INSTRUCTIONS TO FOLLOW: Render the listing below as a numbered list, omitting all blank lines.

--

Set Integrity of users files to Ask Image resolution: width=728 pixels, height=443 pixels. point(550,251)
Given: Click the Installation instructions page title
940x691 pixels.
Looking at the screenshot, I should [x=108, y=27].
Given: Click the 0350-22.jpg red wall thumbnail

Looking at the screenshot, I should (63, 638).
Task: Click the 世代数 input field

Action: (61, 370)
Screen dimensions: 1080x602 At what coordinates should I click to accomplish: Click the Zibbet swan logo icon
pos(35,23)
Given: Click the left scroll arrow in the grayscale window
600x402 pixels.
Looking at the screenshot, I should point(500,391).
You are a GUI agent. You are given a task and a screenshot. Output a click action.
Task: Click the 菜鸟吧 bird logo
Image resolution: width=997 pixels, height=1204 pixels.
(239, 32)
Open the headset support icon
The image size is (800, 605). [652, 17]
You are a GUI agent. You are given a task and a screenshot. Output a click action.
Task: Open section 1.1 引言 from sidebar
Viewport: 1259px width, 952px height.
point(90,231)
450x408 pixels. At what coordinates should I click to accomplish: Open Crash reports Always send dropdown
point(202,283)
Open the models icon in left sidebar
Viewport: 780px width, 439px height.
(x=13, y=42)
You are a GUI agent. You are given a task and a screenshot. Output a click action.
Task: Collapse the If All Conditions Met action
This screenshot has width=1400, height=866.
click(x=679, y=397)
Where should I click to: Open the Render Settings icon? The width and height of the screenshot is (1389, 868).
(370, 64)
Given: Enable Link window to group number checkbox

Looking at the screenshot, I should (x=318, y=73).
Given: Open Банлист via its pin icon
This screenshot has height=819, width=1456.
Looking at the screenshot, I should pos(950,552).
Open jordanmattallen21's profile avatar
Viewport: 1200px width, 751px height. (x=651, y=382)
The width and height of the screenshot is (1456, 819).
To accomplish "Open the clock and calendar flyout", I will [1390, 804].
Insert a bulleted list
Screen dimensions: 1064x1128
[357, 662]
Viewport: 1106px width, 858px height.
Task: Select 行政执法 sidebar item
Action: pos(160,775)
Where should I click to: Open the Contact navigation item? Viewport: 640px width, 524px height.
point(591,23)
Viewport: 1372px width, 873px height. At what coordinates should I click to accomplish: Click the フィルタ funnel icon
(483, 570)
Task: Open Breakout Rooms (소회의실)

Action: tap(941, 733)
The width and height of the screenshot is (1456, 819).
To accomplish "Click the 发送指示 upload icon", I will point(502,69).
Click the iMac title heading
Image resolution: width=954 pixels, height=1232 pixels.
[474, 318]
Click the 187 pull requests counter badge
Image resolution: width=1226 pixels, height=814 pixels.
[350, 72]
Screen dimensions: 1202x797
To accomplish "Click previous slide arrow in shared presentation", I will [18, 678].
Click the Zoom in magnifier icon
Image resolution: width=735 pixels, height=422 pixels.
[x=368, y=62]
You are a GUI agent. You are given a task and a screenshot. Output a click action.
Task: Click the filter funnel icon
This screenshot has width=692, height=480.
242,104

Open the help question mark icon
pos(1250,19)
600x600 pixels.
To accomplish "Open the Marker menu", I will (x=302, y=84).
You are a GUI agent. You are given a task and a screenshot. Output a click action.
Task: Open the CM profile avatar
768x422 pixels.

--

TASK RESULT:
1. Set Integrity of users files to Ask Image resolution: width=728 pixels, height=443 pixels. point(550,251)
2. Given: Click the Installation instructions page title
3. 940x691 pixels.
4. Looking at the screenshot, I should [x=108, y=27].
5. Given: Click the 0350-22.jpg red wall thumbnail
6. Looking at the screenshot, I should (63, 638).
7. Task: Click the 世代数 input field
8. Action: (61, 370)
9. Screen dimensions: 1080x602 At what coordinates should I click to accomplish: Click the Zibbet swan logo icon
10. pos(35,23)
11. Given: Click the left scroll arrow in the grayscale window
12. 600x402 pixels.
13. Looking at the screenshot, I should point(500,391).
14. You are a GUI agent. You are given a task and a screenshot. Output a click action.
15. Task: Click the 菜鸟吧 bird logo
16. Image resolution: width=997 pixels, height=1204 pixels.
17. (239, 32)
18. Open the headset support icon
19. The image size is (800, 605). [652, 17]
20. You are a GUI agent. You are given a task and a screenshot. Output a click action.
21. Task: Open section 1.1 引言 from sidebar
22. Viewport: 1259px width, 952px height.
23. point(90,231)
24. 450x408 pixels. At what coordinates should I click to accomplish: Open Crash reports Always send dropdown
25. point(202,283)
26. Open the models icon in left sidebar
27. Viewport: 780px width, 439px height.
28. (x=13, y=42)
29. You are a GUI agent. You are given a task and a screenshot. Output a click action.
30. Task: Collapse the If All Conditions Met action
31. This screenshot has width=1400, height=866.
32. click(x=679, y=397)
33. Where should I click to: Open the Render Settings icon? The width and height of the screenshot is (1389, 868).
34. (370, 64)
35. Given: Enable Link window to group number checkbox
36. Looking at the screenshot, I should (x=318, y=73).
37. Given: Open Банлист via its pin icon
38. This screenshot has height=819, width=1456.
39. Looking at the screenshot, I should pos(950,552).
40. Open jordanmattallen21's profile avatar
41. Viewport: 1200px width, 751px height. (x=651, y=382)
42. The width and height of the screenshot is (1456, 819).
43. To accomplish "Open the clock and calendar flyout", I will [1390, 804].
44. Insert a bulleted list
45. Screen dimensions: 1064x1128
46. [357, 662]
47. Viewport: 1106px width, 858px height.
48. Task: Select 行政执法 sidebar item
49. Action: pos(160,775)
50. Where should I click to: Open the Contact navigation item? Viewport: 640px width, 524px height.
51. point(591,23)
52. Viewport: 1372px width, 873px height. At what coordinates should I click to accomplish: Click the フィルタ funnel icon
53. (483, 570)
54. Task: Open Breakout Rooms (소회의실)
55. Action: tap(941, 733)
56. The width and height of the screenshot is (1456, 819).
57. To accomplish "Click the 发送指示 upload icon", I will point(502,69).
58. Click the iMac title heading
59. Image resolution: width=954 pixels, height=1232 pixels.
60. [474, 318]
61. Click the 187 pull requests counter badge
62. Image resolution: width=1226 pixels, height=814 pixels.
63. [350, 72]
64. Screen dimensions: 1202x797
65. To accomplish "Click previous slide arrow in shared presentation", I will [18, 678].
66. Click the Zoom in magnifier icon
67. Image resolution: width=735 pixels, height=422 pixels.
68. [x=368, y=62]
69. You are a GUI agent. You are given a task and a screenshot. Output a click action.
70. Task: Click the filter funnel icon
71. This screenshot has width=692, height=480.
72. 242,104
73. Open the help question mark icon
74. pos(1250,19)
75. 600x600 pixels.
76. To accomplish "Open the Marker menu", I will (x=302, y=84).
77. You are a GUI agent. You are given a task and a screenshot. Output a click action.
78. Task: Open the CM profile avatar
79. 768x422 pixels.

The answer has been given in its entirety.